PROBLEM DESCRIPTION => Which lines of the records below contain the string "computer"? Report each of them.

EXTRACTED DATA =>
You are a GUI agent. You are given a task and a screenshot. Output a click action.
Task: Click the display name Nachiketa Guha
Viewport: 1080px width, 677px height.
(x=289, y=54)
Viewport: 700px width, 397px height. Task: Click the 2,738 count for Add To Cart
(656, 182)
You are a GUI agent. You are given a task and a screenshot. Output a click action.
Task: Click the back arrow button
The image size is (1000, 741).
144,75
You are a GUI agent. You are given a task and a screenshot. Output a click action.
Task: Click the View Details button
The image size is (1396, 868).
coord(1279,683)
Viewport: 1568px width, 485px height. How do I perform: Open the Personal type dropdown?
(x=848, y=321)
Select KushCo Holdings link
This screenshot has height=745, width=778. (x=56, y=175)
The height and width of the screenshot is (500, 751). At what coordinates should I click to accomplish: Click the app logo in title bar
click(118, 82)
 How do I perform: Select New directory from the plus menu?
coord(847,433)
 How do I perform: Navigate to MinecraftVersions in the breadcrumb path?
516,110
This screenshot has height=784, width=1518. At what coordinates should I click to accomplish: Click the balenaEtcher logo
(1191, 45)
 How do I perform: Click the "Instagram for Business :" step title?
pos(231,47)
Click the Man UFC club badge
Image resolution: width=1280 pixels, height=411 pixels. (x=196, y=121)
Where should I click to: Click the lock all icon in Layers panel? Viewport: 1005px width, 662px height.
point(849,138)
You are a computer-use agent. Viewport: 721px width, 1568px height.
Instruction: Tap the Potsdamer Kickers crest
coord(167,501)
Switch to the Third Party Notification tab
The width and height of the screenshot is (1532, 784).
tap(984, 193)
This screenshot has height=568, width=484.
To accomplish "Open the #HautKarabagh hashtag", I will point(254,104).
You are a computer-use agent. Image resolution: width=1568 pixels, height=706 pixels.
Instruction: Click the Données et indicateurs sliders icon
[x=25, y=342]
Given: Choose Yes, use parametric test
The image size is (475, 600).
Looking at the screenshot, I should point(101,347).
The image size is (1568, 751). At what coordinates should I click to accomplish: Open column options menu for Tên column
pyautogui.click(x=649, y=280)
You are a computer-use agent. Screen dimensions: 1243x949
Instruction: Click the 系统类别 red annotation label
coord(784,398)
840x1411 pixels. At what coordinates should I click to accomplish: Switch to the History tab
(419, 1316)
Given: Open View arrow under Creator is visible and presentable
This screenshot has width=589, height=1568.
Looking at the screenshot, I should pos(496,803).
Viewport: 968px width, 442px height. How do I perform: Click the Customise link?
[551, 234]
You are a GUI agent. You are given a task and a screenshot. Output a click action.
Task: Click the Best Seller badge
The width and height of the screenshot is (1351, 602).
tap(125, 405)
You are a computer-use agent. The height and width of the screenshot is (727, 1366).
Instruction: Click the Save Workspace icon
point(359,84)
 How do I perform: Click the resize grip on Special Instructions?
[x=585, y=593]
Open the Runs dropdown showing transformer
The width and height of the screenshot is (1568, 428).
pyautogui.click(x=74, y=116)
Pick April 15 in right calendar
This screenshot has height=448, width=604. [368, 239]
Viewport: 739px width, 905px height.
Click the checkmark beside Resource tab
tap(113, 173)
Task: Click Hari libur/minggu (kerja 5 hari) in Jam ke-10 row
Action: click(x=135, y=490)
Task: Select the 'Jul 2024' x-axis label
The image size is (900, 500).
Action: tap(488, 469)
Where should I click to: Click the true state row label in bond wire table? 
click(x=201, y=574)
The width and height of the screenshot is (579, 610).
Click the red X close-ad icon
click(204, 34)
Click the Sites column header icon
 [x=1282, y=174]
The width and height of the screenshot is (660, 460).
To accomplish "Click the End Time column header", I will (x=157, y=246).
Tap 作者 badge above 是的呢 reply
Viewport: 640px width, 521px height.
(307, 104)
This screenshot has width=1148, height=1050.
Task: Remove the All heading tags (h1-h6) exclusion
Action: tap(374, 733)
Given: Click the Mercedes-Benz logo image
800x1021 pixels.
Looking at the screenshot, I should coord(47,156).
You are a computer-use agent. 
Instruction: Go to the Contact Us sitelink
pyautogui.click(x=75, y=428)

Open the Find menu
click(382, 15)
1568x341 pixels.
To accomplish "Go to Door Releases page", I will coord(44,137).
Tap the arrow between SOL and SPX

ANSWER BOX =>
You are a computer-use agent. Viewport: 721px width, 1568px height.
You are a computer-use agent. Image resolution: width=1568 pixels, height=706 pixels.
You are a computer-use agent. Screen dimensions: 1243x949
You are a computer-use agent. The height and width of the screenshot is (727, 1366).
You are a computer-use agent. 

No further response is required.